On a bien vu la Ligue arabe, une caisse creuse, condamner des régimes qui étaient, il y a si peu, ses «joyaux». On a bien vu des dirigeants arabes financer, participer militairement à la chute de dictateurs qui ont la même langue et la même religion que celles de leurs «Brutus». La grande mécanique mise en marche, les feuilles de route distribuées, et les tribunaux internationaux qui prennent de nouvelles activités ne laisseront indemne strictement aucun pays arabe en dehors des restructurations stratégiques managées par les USA, Israël et l'Europe. Les enjeux sont clairs, simples et parfaitement lisibles. Quelle place, à quel prix, comment et avec qui ? Ce sont là quelques questions posées au pouvoir, aux élites, à la société civile et à l'opposition algériens, et dans l'urgence.

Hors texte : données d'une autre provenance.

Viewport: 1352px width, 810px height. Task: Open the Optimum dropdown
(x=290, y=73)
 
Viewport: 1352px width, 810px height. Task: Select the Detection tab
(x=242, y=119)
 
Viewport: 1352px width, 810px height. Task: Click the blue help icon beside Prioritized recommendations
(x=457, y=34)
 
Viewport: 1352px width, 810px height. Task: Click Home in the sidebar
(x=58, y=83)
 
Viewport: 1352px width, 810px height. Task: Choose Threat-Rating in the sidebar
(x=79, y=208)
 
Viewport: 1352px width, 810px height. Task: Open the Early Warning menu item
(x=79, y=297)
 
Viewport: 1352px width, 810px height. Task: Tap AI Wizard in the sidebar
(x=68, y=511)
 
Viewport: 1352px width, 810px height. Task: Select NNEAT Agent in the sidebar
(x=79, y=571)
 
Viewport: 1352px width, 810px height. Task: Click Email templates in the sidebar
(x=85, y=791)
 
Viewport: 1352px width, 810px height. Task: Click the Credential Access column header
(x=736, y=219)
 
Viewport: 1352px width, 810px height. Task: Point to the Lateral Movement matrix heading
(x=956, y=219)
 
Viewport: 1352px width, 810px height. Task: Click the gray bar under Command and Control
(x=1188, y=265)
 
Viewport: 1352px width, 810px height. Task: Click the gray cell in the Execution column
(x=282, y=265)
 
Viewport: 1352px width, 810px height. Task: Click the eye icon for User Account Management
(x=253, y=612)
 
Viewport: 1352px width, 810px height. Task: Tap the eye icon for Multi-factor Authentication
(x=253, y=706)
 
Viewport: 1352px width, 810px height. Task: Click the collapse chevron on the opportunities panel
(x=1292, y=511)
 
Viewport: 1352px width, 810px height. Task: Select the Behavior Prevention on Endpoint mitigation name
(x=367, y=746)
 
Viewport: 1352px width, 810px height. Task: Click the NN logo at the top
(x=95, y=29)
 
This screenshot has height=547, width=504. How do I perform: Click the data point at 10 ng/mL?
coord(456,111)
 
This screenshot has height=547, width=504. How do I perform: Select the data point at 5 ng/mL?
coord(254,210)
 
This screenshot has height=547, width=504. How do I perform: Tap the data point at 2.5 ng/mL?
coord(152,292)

La crise qui frappe durement toute l'Europe et l'Amérique va rendre plus fébriles, plus exigeants et, surtout, plus menaçants les maîtres du monde vis-à-vis des régimes sanguinaires, conservateurs ou qui traînent la patte devant des réformes qui seront mises en place, de gré ou de force. Même les riches dynasties en Arabie Saoudite et au Koweït sont prises de panique et doivent faire des concessions à l'intérieur, à leurs protecteurs-tuteurs, aux opinions et ONG occidentales.

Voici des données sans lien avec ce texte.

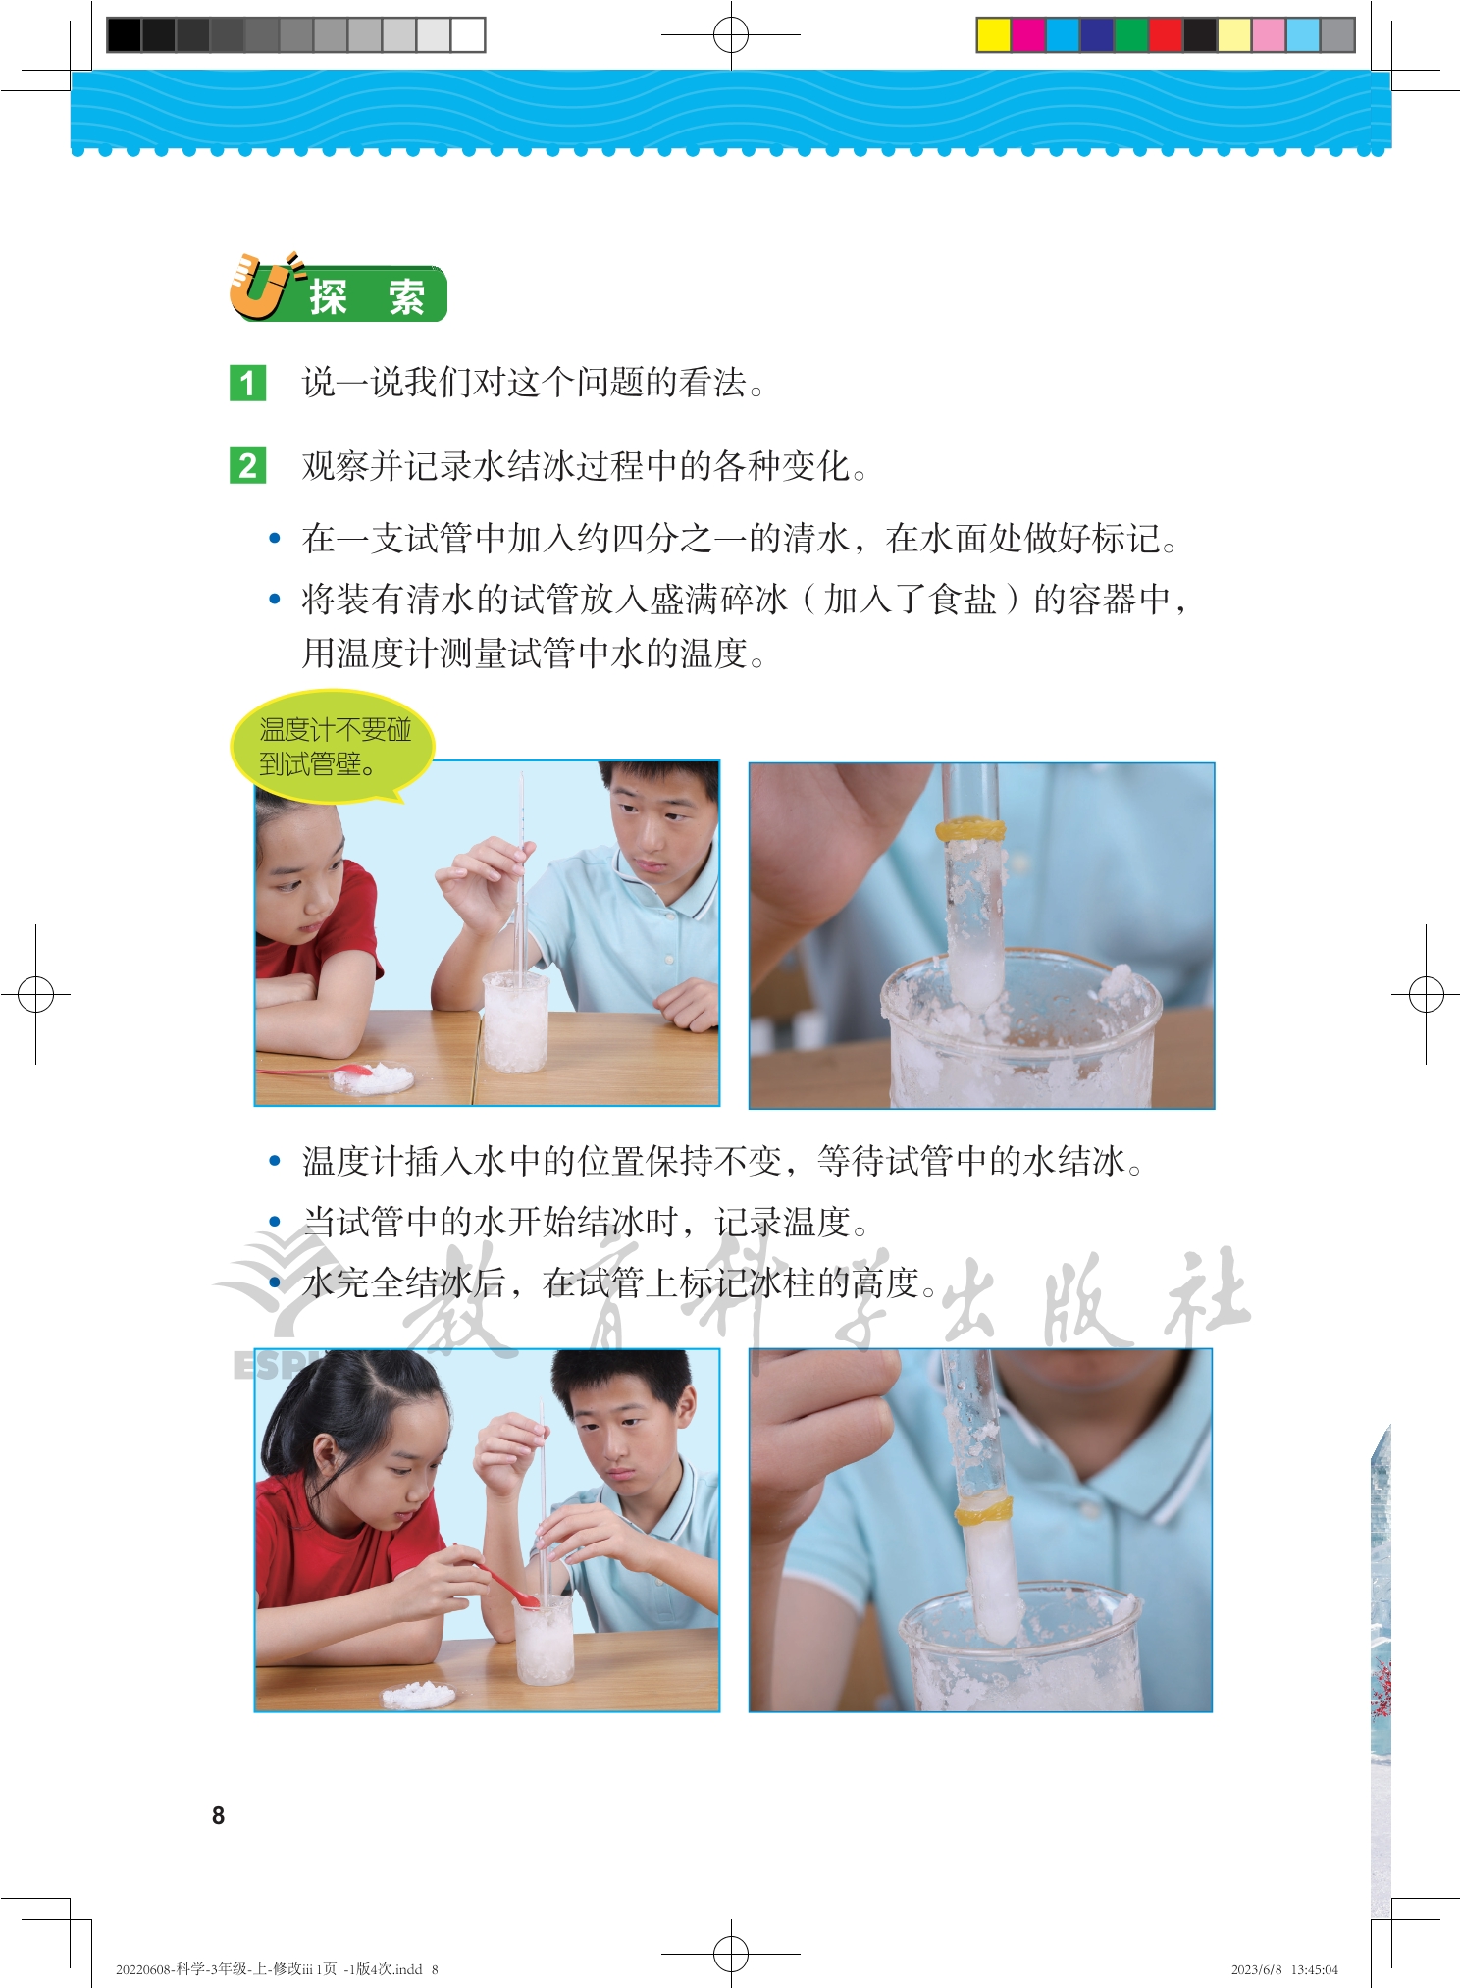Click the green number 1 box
tap(247, 383)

En Algérie, il y a des forces archaïques, rentières et peu compétentes qui pensent que le pétrole ne peut pas baisser, que l'Algérie de 2012-2013 sera la même, avec les mêmes mécanismes qu'en 2009-2011. Ce qui reviendrait à croire que, partout, des mutations se font et que l'histoire en Algérie est figée pour l'éternité. Or, pour les grandes puissances où les dirigeants pensent, font de la prospective, de la planification autour de consensus internes puissants et de démocraties durables, il y a des priorités, un calendrier et un plan d'action. En plus des problèmes sécuritaires, économiques, culturels, sociaux et de représentation, les dirigeants algériens auraient tout intérêt à inclure d'autres acteurs dans la marche du pays, à prévenir, sinon prévoir et anticiper. Pour que la place de l'Algérie dans le monde soit consensuelle et protégée par tous, un front intérieur, patriotique, et en adéquation avec la rapidité des changements qui se font au Maghreb et au-delà. L'omniscience de responsables jamais élus nulle part, qui savent tout et mieux que toute la matière grise planétaire, ne fait même plus sourire. Elle fait peur quant à l'avenir du pays qui peut être entraîné par ses dirigeants dans les ténèbres des conflits intérieurs.